Volta às aulas sim, mas com total segurança

A Promotoria de Justiça de Defesa da Educação (Proeduc), do Ministério Público do Distrito Federal e Territórios (MPDFT), publicou, nesta quinta-feira (21), a Recomendação nº 004/2020, na qual aconselha o imediato retorno das atividades escolares na rede pública de ensino do Distrito Federal no pico da pandemia do novo coronavírus.
 
Na “Recomendação”, as promotoras de Justiça Cátia Gisele Martins Vergara e Márcia Pereira da Rocha, que assinam o documento, citam artigos da Constituição Federal, de leis complementares e distritais e a lei do plano de carreira do magistério público anterior à que está vigente atualmente para exigir o retorno das aulas e, caso isso não ocorra, recomenda o corte de salários.
 
A diretoria colegiada do Sinpro-DF compartilha da mesma preocupação da Proeduc sobre o destino do ano letivo, o atendimento aos estudantes e a volta imediata das aulas, contudo, o ponto central nessa discussão com o Governo do Distrito Federal (GDF) é ele garantir o atendimento exigido na Recomendação nº 004/2020 e cumprir a Constituição, atendendo a 100% dos estudantes.
 
Concordamos com a Proeduc e, vamos mais além: defendemos um atendimento de qualidade sem exclusão de nenhum estudante e nem tampouco uma retomada atabalhoada de aulas presenciais sem a devida garantia de que todas as medidas foram tomadas para assegurar o direito à vida a cada estudante e a toda a comunidade escolar.
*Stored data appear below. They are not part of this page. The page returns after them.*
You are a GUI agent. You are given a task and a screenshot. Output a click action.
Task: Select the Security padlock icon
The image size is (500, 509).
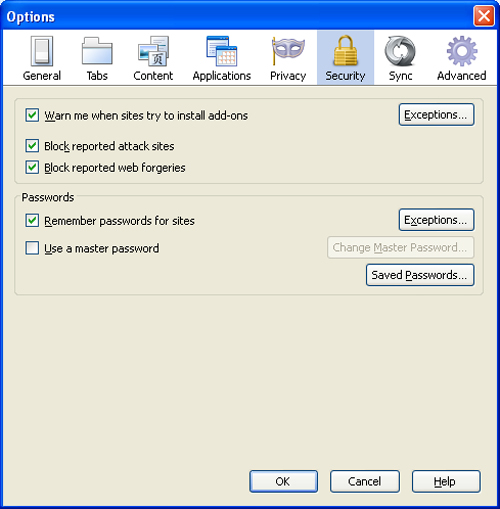click(345, 51)
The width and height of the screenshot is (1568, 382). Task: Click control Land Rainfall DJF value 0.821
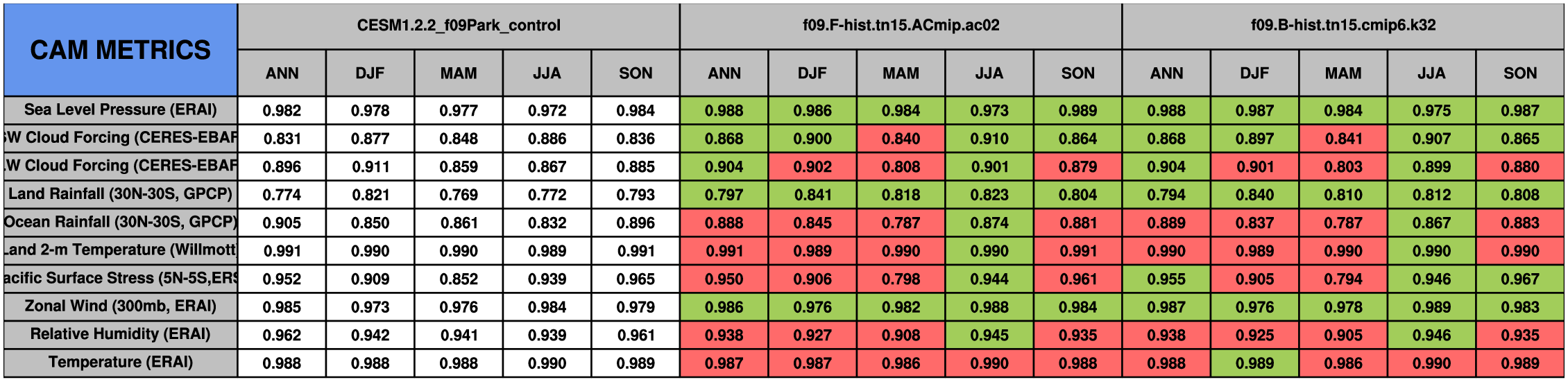(370, 194)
A pandemia mundial e agressiva do novo coronavírus ainda não permitiu que essas condições fossem dadas.
 
Sem as devidas precauções, o retorno às aulas poderá significar uma tragédia anunciada e o abandono de centenas de milhares de estudantes e de toda a comunidade escolar à sorte de morrer ou não morrer de Covid-19. Ademais, o retorno por meios virtuais também pode excluir centenas de milhares de estudantes de classes menos favorecidas do direito à educação tão mencionado na Recomendação nº 004.
 
O Sinpro-DF também defende o retorno às aulas, mas, não à custa da contaminação e até da morte de milhares de pessoas. É sabido, no mundo inteiro, que a escola é ambiente propagador da Covid-19. Tanto é que todos os países fecharam, em primeiro lugar, as escolas. E essas têm sido as últimas a serem abertas nos países onde o pico da pandemia já acabou e o número de mortes e contaminação decresceu. No DF (e no Brasil), onde a curva de contaminação e mortes está em pleno crescimento, além de as escolas serem locais fechados, as salas de aula são superlotadas, propícias para alta carga de propagação rápida e contaminação pelo novo coronavírus.
 
Defendemos a educação pública, gratuita e de qualidade para todos os mais de 460 mil  estudantes sem exceção, sem nenhum tipo de exclusão, e, sobretudo, o direito de todos(as) à vida, conforme está na Letra da Lei. Para isso é preciso que o GDF ofereça os mecanismos de atendimento escolar sem colocar a vida de estudantes e servidores em risco e expor familiares à Covid-19.
 
As manifestações do GDF sobre o retorno às aulas até agora apresentadas têm muitos pontos de fragilidade que precisam ser alinhados para oferecer segurança a esse retorno quer seja ele presencial quer seja por mecanismos virtuais. Até o momento, a Secretaria de Estado da Educação do DF (SEEDF) só apresentou planos que não garantem o atendimento a 100% dos estudantes ou coloca todos em risco de morte.
 
Precisamos garantir aos estudantes o que realmente está nos artigos 6º, 127, 129, 5º, 227, 205, entre outros, da Constituição Federal e nas leis complementares, assegurando o direito deles à educação pública de qualidade, gratuita e laica e a obrigação do Estado de garantir essa educação a todos sem nenhum tipo de exclusão. Importante lembrar, que, na Constituição, o direito à vida está acima de todos os demais direitos.
 
Portanto, o plano de retorno às aulas deve passar bem longe do risco de contaminação pelo novo coronavírus, tão insistentemente alertado pela Organização Mundial de Saúde (OMS) – autoridade máxima em saúde no mundo – e por todas as instituições científicas e médicas do planeta. É com base em todas essas leis e na ciência que a diretoria colegiada do sindicato conta com a Proeduc no sentido de observar e corrigir as fragilidades apresentadas nas propostas do GDF de retorno às atividades educacionais.
 
Não vemos motivo para o GDF insistir em retomar as aulas, sem nenhuma justificativa científica que garanta a segurança de todos em pleno pico da pandemia, prevista para ocorrer entre os meses de junho e julho se houver respeito ao isolamento social.